The Funds evaluate tax positions taken or expected to be taken in the course of preparing the Funds’ tax returns to determine whether it is “more likely than not” (i.e., a greater than 50% probability) that each tax position will be sustained upon examination by a taxing authority based on the technical merits of the position. Tax positions not deemed to meet the more likely than not threshold are recorded as a tax benefit or expense in the current year. The Funds did not record any tax provision in the current period. However, management’s conclusions regarding tax positions taken may be subject to review and adjustment at a later date based on factors including, but not limited to, examination by tax authorities (i.e., the last 3 open tax year ends, as applicable), on-going analysis of and changes to tax laws, regulations and interpretations thereof.
As of and during the year ended October 31, 2022, the Funds did not have a liability for any unrecognized tax benefits. The Funds recognize interest and penalties, if any, related to unrecognized tax benefits as income tax expense in the Statements of Operations.
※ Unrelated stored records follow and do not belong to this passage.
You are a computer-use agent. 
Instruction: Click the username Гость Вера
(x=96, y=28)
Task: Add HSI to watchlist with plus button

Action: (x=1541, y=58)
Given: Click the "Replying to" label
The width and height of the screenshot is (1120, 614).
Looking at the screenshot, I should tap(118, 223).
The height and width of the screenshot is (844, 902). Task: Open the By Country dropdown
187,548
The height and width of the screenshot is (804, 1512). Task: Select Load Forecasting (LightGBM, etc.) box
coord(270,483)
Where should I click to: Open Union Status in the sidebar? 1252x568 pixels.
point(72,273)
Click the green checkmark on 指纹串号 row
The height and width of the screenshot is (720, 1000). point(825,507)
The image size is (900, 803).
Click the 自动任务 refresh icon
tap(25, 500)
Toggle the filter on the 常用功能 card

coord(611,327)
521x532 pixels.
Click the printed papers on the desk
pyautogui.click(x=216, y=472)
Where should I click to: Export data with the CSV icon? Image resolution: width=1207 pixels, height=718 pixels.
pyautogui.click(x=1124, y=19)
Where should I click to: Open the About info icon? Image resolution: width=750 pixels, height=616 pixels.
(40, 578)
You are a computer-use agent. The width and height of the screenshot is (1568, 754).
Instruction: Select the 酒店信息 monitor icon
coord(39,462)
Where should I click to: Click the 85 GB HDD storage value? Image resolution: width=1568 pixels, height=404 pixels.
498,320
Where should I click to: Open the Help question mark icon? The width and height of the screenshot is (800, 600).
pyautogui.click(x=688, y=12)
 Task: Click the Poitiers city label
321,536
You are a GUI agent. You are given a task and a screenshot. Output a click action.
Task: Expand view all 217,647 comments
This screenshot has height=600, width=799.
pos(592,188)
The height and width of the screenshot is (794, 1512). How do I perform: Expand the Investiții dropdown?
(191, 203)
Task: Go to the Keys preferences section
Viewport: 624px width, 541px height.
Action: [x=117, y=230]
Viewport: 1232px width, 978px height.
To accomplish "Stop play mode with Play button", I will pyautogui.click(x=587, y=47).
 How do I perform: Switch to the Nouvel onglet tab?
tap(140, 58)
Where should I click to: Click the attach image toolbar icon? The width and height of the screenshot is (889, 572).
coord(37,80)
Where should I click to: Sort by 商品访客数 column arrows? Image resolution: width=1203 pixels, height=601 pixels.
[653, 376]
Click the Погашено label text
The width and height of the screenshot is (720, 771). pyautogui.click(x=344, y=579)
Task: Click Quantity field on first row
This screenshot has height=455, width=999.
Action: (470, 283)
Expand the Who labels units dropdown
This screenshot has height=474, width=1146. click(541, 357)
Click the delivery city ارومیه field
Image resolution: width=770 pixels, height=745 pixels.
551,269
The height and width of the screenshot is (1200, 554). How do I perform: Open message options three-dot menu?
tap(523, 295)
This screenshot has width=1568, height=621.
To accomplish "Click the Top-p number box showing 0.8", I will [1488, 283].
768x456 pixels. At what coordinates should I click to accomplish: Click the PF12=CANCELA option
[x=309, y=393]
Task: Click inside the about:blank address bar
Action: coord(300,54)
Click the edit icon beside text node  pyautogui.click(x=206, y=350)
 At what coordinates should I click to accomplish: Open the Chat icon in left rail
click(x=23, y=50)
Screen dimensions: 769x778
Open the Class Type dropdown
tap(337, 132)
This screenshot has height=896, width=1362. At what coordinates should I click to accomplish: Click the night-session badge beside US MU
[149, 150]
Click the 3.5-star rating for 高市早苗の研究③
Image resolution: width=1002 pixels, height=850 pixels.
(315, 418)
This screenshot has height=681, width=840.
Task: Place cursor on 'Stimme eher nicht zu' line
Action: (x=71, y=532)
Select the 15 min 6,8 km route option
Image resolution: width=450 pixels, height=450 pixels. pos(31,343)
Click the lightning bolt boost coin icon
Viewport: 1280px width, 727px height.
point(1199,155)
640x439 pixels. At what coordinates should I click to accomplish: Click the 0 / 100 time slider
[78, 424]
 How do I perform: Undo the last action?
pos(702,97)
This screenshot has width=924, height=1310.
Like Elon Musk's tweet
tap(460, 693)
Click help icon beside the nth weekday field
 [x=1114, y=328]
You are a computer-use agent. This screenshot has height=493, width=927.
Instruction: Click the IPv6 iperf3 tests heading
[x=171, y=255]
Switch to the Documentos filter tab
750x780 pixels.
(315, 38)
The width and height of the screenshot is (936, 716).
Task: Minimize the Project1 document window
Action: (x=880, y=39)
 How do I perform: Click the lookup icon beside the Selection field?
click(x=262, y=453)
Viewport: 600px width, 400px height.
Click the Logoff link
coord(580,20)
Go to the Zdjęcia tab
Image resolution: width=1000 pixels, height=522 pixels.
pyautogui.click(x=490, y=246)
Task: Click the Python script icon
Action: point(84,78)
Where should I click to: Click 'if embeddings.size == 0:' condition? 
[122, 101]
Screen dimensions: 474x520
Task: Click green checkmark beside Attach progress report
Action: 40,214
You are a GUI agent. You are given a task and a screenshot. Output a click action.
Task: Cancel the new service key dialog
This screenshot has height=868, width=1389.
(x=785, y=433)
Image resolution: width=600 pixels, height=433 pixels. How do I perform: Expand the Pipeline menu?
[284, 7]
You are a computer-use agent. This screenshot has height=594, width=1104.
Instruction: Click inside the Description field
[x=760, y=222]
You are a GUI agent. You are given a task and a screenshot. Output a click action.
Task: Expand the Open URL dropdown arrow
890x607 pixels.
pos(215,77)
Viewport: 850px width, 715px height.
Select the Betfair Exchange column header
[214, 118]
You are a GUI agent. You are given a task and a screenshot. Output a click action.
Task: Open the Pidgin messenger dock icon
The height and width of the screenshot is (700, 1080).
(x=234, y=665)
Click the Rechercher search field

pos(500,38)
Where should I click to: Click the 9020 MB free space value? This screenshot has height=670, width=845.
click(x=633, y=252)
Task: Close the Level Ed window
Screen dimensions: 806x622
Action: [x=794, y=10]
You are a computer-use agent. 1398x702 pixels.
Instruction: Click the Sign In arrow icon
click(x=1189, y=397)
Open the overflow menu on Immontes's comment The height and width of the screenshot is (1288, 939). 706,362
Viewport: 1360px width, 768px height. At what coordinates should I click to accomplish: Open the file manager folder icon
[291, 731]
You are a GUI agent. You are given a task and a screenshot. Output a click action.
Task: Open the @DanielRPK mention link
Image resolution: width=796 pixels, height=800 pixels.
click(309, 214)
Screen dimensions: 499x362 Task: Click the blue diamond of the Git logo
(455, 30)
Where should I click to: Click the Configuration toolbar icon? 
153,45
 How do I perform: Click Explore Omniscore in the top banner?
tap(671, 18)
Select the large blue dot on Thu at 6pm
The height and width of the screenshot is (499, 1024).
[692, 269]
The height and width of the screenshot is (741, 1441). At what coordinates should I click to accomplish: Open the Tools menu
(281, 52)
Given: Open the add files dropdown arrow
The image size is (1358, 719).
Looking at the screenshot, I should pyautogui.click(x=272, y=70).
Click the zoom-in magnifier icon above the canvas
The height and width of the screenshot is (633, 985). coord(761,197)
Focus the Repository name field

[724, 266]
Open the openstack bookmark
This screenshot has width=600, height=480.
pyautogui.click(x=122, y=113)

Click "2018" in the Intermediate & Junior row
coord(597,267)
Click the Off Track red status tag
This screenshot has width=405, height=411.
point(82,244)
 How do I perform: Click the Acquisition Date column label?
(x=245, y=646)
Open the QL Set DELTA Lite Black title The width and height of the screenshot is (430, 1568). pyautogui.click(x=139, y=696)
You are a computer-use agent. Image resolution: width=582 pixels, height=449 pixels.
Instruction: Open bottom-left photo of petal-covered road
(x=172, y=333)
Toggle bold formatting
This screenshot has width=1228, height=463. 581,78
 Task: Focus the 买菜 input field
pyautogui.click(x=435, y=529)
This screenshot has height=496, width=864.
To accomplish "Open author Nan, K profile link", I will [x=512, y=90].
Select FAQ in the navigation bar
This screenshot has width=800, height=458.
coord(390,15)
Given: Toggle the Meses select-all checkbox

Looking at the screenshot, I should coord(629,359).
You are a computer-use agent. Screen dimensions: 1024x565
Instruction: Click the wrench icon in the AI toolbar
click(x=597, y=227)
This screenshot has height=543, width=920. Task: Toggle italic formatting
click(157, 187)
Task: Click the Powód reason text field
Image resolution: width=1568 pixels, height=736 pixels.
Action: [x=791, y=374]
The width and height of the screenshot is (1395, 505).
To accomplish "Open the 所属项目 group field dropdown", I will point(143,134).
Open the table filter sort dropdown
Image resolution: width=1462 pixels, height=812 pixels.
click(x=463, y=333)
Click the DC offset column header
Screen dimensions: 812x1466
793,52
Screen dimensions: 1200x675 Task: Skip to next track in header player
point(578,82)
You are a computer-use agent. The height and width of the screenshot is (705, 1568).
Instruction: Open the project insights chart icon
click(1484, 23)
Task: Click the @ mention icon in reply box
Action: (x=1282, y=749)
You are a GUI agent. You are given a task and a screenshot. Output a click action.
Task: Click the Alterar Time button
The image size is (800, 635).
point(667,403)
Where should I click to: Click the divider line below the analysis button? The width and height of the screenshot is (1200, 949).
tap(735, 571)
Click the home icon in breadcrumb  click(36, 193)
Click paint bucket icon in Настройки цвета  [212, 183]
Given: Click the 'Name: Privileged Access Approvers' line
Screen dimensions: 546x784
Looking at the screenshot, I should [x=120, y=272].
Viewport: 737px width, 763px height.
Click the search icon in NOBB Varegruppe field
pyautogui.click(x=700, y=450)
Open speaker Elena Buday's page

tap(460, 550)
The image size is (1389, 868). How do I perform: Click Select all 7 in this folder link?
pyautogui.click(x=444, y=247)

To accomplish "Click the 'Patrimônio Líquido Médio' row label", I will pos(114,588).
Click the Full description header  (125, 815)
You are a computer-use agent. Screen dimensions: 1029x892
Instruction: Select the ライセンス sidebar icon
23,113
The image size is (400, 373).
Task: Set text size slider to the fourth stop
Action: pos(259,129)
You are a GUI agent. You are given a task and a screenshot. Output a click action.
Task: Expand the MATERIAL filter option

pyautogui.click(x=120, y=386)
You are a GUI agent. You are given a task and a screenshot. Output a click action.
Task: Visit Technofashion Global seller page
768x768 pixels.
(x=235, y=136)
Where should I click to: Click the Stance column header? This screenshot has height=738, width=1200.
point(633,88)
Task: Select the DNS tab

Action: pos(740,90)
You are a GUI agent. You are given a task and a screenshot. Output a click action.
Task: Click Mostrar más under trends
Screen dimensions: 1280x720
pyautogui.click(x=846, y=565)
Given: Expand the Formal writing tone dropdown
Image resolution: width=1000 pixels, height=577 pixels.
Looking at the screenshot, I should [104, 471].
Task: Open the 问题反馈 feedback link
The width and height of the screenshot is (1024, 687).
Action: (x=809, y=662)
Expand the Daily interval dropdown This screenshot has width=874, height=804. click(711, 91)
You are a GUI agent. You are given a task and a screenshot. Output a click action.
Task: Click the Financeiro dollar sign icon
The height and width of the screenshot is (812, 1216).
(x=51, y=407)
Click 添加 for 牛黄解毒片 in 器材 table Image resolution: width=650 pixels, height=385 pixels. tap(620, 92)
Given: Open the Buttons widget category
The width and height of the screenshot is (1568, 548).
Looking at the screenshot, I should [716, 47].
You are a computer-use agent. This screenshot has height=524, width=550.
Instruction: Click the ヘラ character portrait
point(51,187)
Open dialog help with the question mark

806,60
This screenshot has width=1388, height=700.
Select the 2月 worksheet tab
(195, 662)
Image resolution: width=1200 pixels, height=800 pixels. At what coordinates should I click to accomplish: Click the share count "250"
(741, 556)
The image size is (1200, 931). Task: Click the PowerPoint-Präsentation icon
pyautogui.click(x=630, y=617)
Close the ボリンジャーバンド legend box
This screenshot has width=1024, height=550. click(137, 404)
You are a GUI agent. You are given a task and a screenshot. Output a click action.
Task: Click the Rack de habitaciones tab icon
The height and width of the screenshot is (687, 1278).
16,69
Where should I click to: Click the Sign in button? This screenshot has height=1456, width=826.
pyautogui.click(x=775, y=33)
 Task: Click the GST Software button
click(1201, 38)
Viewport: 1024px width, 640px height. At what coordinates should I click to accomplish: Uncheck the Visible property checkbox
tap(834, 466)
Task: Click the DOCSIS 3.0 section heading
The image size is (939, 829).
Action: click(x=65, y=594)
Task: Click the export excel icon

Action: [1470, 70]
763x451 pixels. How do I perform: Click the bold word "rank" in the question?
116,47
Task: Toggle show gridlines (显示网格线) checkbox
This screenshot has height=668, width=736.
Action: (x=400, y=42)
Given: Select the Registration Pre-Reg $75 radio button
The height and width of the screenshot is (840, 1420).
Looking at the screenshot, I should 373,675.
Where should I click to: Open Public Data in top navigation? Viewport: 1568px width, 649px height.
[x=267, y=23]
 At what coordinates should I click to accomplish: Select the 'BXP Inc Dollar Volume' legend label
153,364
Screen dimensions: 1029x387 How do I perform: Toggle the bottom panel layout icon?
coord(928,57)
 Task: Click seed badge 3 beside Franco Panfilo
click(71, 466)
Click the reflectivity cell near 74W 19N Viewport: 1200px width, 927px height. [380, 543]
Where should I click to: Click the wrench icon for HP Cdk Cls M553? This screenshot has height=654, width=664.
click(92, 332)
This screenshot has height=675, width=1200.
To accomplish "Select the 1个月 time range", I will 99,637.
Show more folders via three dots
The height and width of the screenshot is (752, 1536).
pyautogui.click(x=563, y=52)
During the year ended October 31, 2022, the Funds did not incur any significant interest or penalties.
Security Transactions and Investment Income — Security transactions are accounted for on trade date. Costs used in determining realized gains or losses on the sale of investment securities are based on the specific identification method. Dividend income is recorded on the ex-dividend date.
Expenses — Most expenses of the Trust can be directly attributed to a particular fund. Certain expenses are apportioned among the Trust based on the number of funds and/or relative net assets.
Dividends and Distributions to Shareholders — Each Fund distributes substantially all of its net investment income, if any, quarterly. Any net realized capital gains are distributed at least annually. All distributions are recorded on ex-dividend date.
Cash — Idle cash may be swept into various time deposit accounts and is classified as cash on the Statements of Assets and Liabilities. Each Fund maintains cash in bank deposit accounts which, at times, may exceed United States federally insured limits. Amounts invested are available on the same business day.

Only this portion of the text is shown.